In 2014, the Ebola virus gained notoriety for the lives it took in such a short amount of time. While the panic surrounding the virus has since died down, Ebola continues to wreak havoc in West Africa. To properly contextualize the implications of this epidemic, it is important to understand the basics of how Ebola works—how the virus itself functions, how it spreads, and how it affects the human body.
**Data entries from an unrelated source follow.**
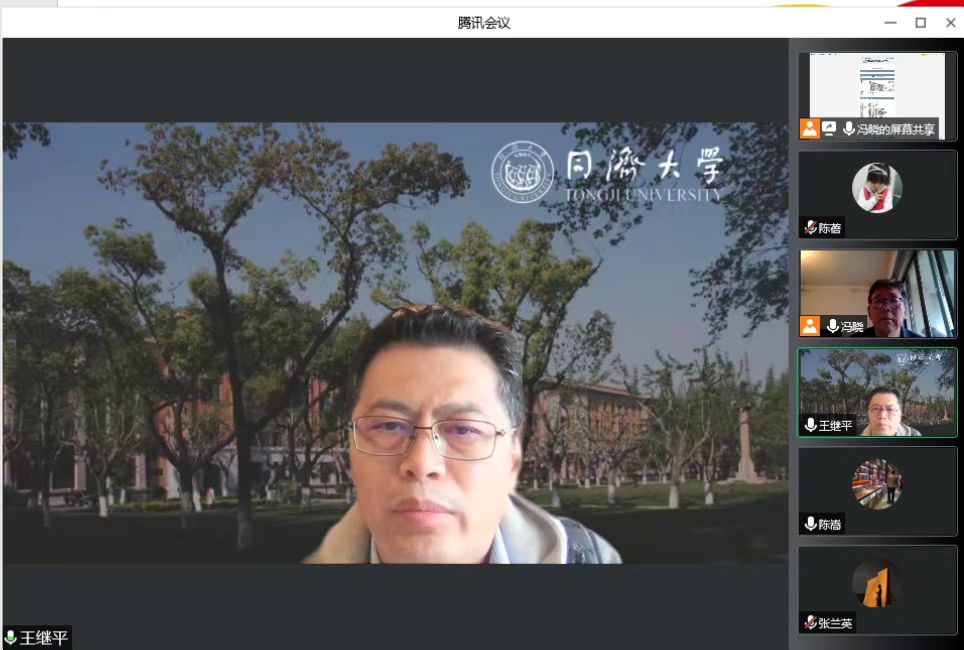Click the host icon on 冯晓的屏幕共享 tile

click(x=809, y=129)
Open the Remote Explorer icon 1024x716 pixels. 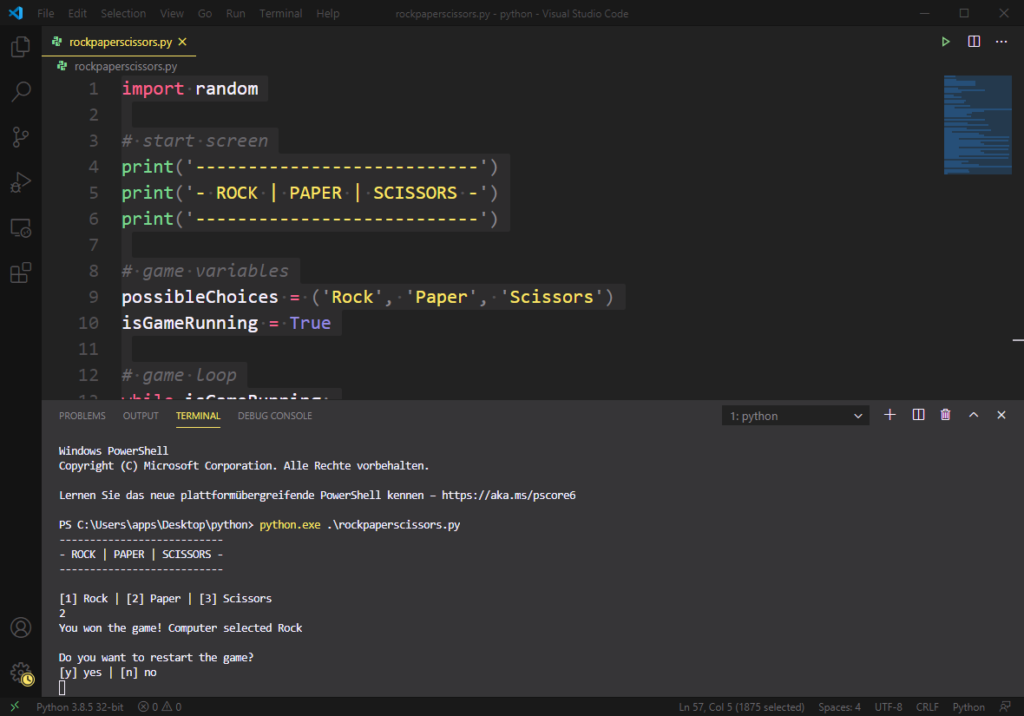coord(20,228)
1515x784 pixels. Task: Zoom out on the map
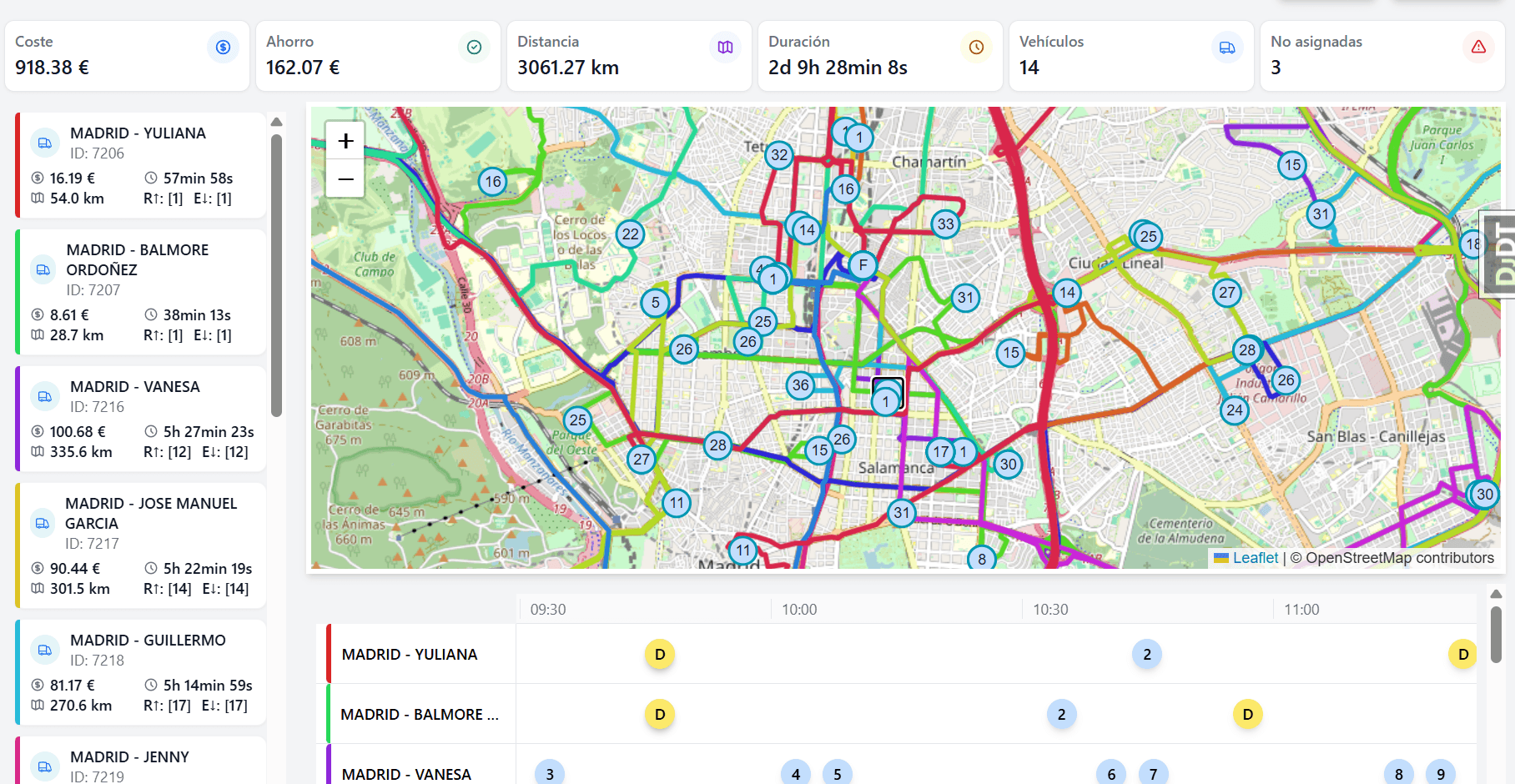tap(345, 178)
The Ebola virus is classified in the order Mononegavirales, which includes the mumps, measles, and rabies viruses.1 There are currently five species of Ebola viruses: Zaire, Bundlibugyo, Sudan, Reston, and Tai Forest. The most lethal of these species, Zaire, is responsible for the 2014 outbreak. Ebola carries a negative-sense RNA genome that works by encoding mRNA (a type of RNA called messenger RNA) in the host cell.2 The mRNA strand is translated into seven viral proteins that allow replication of the Ebola virus. Newly formed Ebola virus buds out of the cell, and once the cell dies, it lyses, or bursts, releasing viral RNA to other cells within the body.
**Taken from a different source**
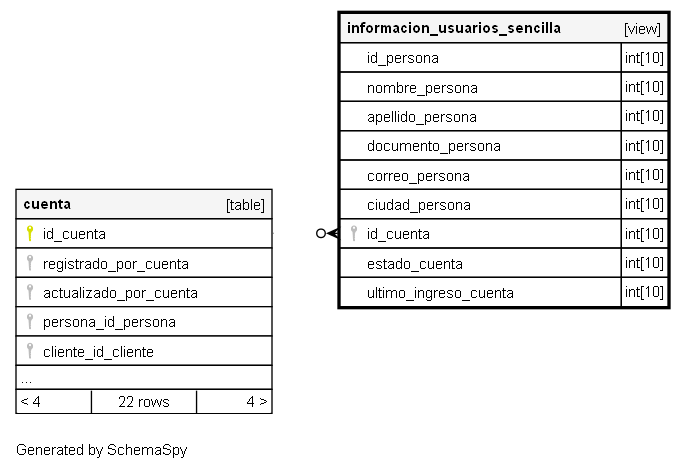Click the '22 rows' count cell
Screen dimensions: 687x469
143,402
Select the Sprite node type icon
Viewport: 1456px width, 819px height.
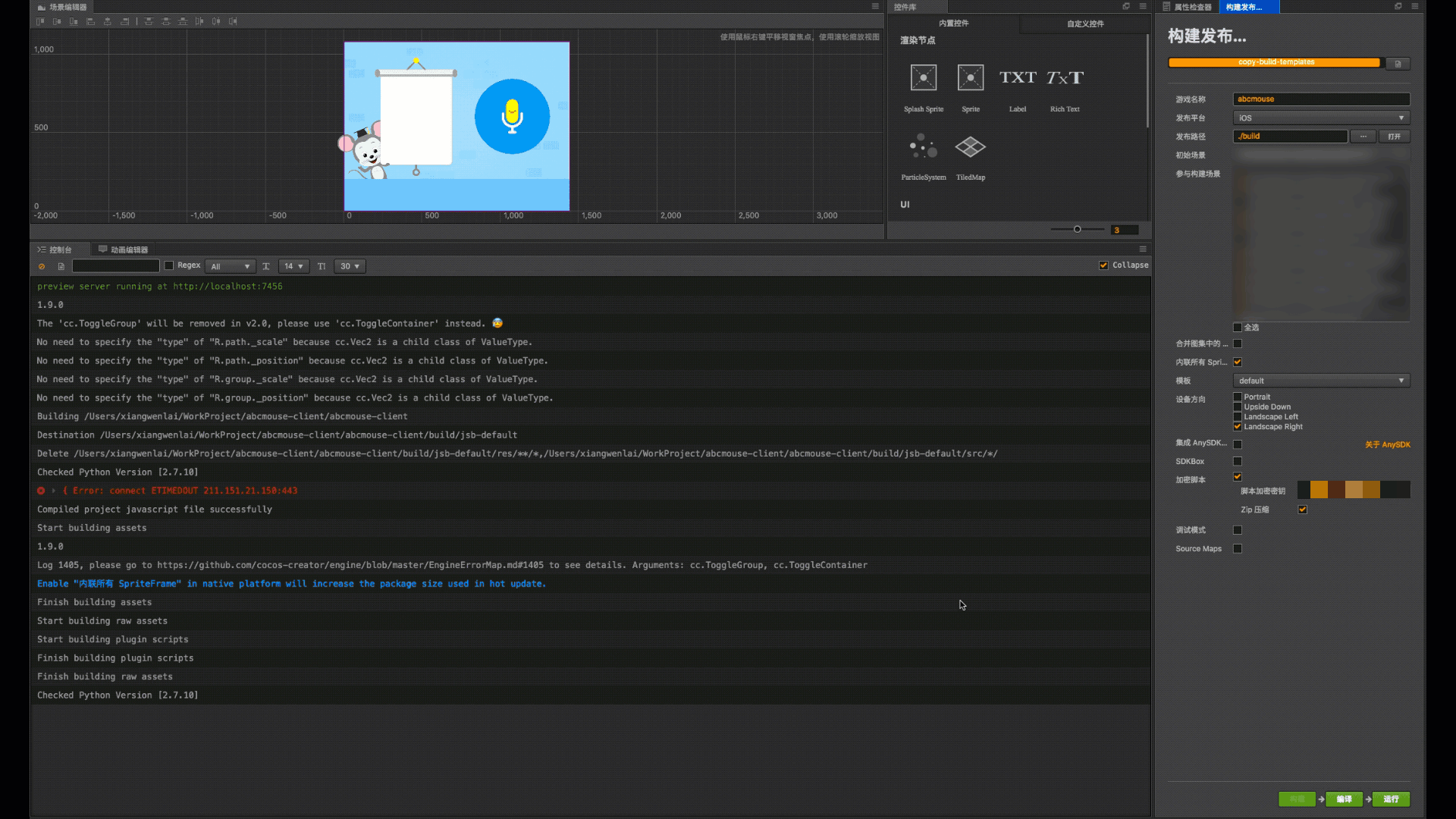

Ebola, like the swine flu, was likely first introduced into the human population through close contact with the bodily fluid of infected animals such as chimpanzees, gorillas, monkeys, porcupines, or fruit bats, which are the virus’ natural hosts.1 Although the virus is highly transmittable through bodily fluid, it is not an airborne disease; instead, the virus is transmitted only through direct contact of broken skin or mucous membranes with the bodily fluids of infected organisms and through direct contact with materials contaminated with these fluids.1 People are not infectious until they develop symptoms; however, they remain infectious as long as their bodily fluids contain the virus. For example, the Ebola virus can persist in semen for up to three months subsequent to recovery. The incubation period, or time interval from infection to onset of symptoms, is 2 to 21 days.1 The delayed onset of symptoms means that the infected individual may be unaware that he or she is carrying the disease.
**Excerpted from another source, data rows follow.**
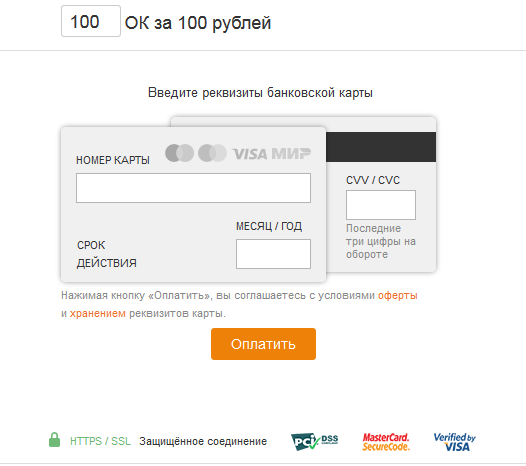Open the хранением card storage link
526x466 pixels.
pyautogui.click(x=98, y=313)
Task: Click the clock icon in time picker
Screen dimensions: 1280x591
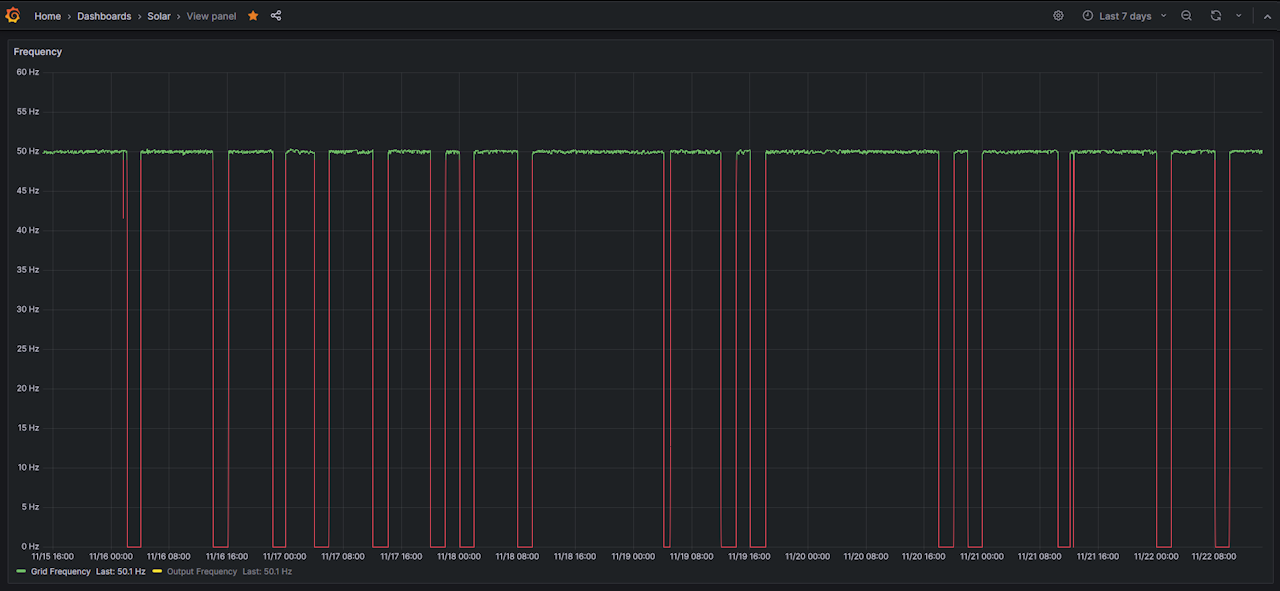Action: (x=1088, y=16)
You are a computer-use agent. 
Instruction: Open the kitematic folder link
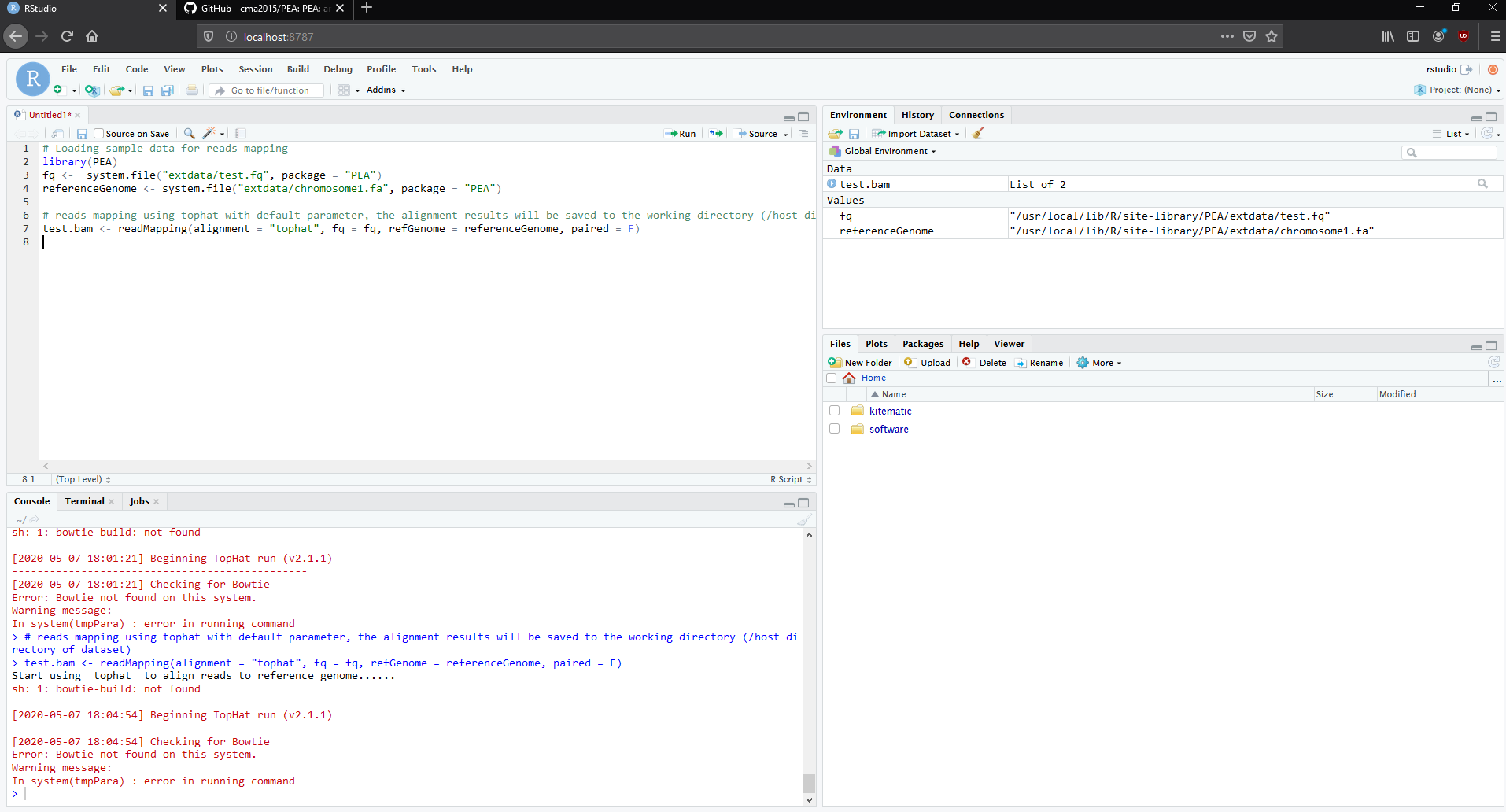[890, 411]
During the 2014 outbreak, poor infrastructure, unsafe practices in burial ceremonies, and close contact between health-care workers and patients facilitated the spread of the virus.1 In West Africa, improperly disposed bodily fluids contaminated materials such as clothing led to infection of healthy individuals. Burial ceremonies themselves have contributed to the transmission of Ebola in West Africa; mourners who came into direct contact with the bodies of deceased individuals contracted the disease.1 In the U.S., the transmission of Ebola from patient Thomas Eric Duncan to nurses Nina Pham and Amber Vinson was likely caused by a breach in safety protocol; while healthcare workers are typically obligated to wear full body suits, any error in wearing or removing the suit could have exposed the nurses to Duncan’s bodily fluids.4

Ebola’s initial symptoms include the sudden onset of fever, fatigue, muscle pain, headache, and sore throat. These initial symptoms can often be confused with those of the flu, but they are followed by more severe ones including vomiting, diarrhea, rashes, and internal and external bleeding. While this disease has a high mortality rate of 50%,1 its transmission is more indirect than that of more common viruses such as the flu. Because of the routes of Ebola transmission are so limited, especially in areas with developed infrastructure, the CDC and other health experts predict that an Ebola outbreak in the U.S. would be highly improbable.5 The events of 2014 serve as a reminder of the importance of adequate infrastructure and safety protocols in order to limit the spread of future viral epidemics.


  1. World Health Organization. (accessed Nov. 1, 2014).
  2. Feldmann, H. K. Arch. Virol. Suppl. 1993, 7, 81–100.
  3. Mucous membrane. (accessed Nov. 1, 2014).
  4. Alexander, H. Second Texas nurse contracts Ebola after treating Thomas Eric Duncan. (accessed Jan. 17, 2015).
  5. Ebola transmission. (accessed Jan. 17, 2015).